Tenable's November 2025 disclosure of seven ChatGPT vulnerabilities included persistent memory exfiltration, where an attacker's instructions, embedded in a document the user asks ChatGPT to summarize, become entries in the user's long-term memory and execute on every subsequent conversation. Check Point Research disclosed a separate channel in February 2026 where a single malicious prompt could turn a ChatGPT conversation into a covert data exfiltration channel via DNS tunneling out of the code-execution sandbox. OpenAI patched this, but the pattern across both to take note of is that the agentic features that make consumer AI useful, like memory, code execution, web browsing, and file uploads also create channels by which contractual privacy commitments are bypassed without the provider violating them.

Basically, an opt-out only buys "your prompts won't train the next model." It's silent on every other failure mode a user might reasonably worry about.

What this piece doesn't settle

Advertising. Every prerequisite for deeply embedded ad-supported consumer AI is in place. Persistent memory is on by default at every major provider, and now in OpenAI's case reading through to connected Gmail. The historical pattern at consumer platforms is that this is only a matter of time.

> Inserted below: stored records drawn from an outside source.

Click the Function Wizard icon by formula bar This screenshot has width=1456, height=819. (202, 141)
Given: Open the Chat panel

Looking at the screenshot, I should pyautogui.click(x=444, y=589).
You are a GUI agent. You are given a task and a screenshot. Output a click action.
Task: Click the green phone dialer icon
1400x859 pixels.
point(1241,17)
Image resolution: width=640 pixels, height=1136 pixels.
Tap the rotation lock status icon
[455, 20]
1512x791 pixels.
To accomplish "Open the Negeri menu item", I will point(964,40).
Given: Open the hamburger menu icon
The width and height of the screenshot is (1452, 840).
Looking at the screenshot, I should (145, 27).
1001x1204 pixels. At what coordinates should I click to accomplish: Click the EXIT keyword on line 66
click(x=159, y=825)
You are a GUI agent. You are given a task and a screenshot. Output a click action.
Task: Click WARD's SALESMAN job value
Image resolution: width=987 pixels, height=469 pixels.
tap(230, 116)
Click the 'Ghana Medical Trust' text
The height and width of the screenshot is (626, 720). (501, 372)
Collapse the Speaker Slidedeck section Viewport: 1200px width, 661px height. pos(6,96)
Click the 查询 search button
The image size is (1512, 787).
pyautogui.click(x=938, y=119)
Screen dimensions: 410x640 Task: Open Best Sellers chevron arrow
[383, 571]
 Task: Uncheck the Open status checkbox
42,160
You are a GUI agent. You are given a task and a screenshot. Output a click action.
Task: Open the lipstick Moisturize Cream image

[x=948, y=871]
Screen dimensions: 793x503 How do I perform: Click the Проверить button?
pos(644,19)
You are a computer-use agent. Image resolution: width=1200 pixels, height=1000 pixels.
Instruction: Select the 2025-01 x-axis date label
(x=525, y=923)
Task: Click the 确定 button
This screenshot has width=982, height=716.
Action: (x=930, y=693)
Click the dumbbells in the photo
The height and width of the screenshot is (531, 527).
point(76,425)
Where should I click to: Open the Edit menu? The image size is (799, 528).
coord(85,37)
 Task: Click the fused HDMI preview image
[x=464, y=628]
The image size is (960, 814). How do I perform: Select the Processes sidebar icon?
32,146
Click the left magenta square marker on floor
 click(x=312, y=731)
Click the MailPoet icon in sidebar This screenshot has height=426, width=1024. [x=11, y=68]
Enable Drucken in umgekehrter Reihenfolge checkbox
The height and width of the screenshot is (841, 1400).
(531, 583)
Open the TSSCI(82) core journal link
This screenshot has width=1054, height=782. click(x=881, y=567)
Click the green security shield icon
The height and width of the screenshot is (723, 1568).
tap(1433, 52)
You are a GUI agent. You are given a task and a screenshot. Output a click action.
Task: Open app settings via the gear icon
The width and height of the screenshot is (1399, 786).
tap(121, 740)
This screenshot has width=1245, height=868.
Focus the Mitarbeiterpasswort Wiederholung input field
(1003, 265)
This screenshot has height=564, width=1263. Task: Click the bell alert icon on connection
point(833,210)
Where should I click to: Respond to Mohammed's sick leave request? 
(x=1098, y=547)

Will the security of layer-3 architectures expand beyond Apple? Apple's posture in this category was earned by an Apple Silicon design decision that predates the consumer AI market. Will OpenAI, Anthropic, Google, Microsoft, or Meta ship comparable verifiable architecture for their consumer products?

The on-device limit. As long as frontier reasoning requires data-center compute, the strongest available privacy posture (on-device) cannot host the strongest available capabilities. Quantization, distillation, and architectural advances in small models continue to compress the gap on small-model territory, but whether the frontier itself moves into reach of consumer silicon is a much harder question, and current trajectories say no.